Carrier and network support — RCS requires both sender and recipient to be on networks that support it. If one side falls back to SMS, check marks may disappear entirely or behave inconsistently.

App version and settings — Google Messages, for example, has gone through multiple RCS rollout phases. Older versions of the app may not render delivery states the same way newer versions do.

Recipient's privacy settings — Many users disable read receipts deliberately. You might consistently see two checks but never see them "fill in," simply because the other person has opted out.

Device and OS compatibility — RCS behavior on Android can differ slightly between manufacturers. Samsung's implementation, for instance, has historically had its own quirks compared to stock Android.

Cross-platform messaging — RCS does not work between Android and iPhone natively (though this is an evolving situation with Apple's gradual adoption of RCS). When messaging an iPhone user without RCS support, you'll typically fall back to SMS or MMS, and the check mark system won't apply.

What Two Checks Tells You — and What It Doesn't

Two check marks confirm one specific thing: your message reached the recipient's device. That's useful, reliable information.
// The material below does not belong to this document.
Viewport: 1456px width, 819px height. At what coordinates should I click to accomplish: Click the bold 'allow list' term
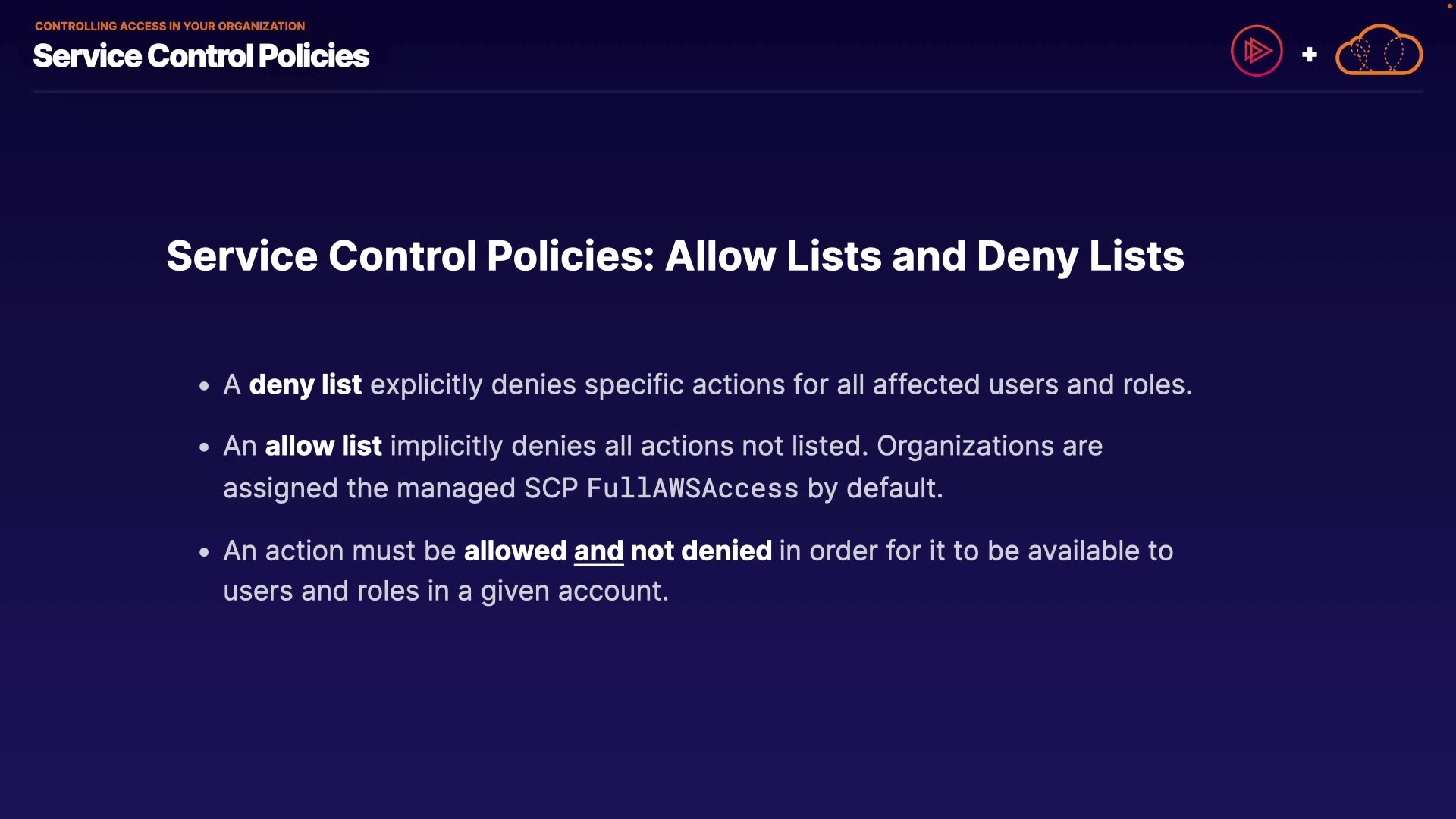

What it doesn't tell you is whether the person has seen it, whether they intend to respond, or whether anything was communicated successfully beyond the technical delivery. 📱

It also won't tell you if the message was delivered into a notification that was immediately dismissed, or if the device received it while the recipient was asleep and hasn't unlocked their phone since.

The gap between "delivered" and "actually acknowledged" is something no check mark system can bridge — and that's true across every messaging platform that uses this model. How meaningful the two-check confirmation is in practice depends heavily on the habits and settings of the person you're messaging, and the specific app environment both of you are operating in.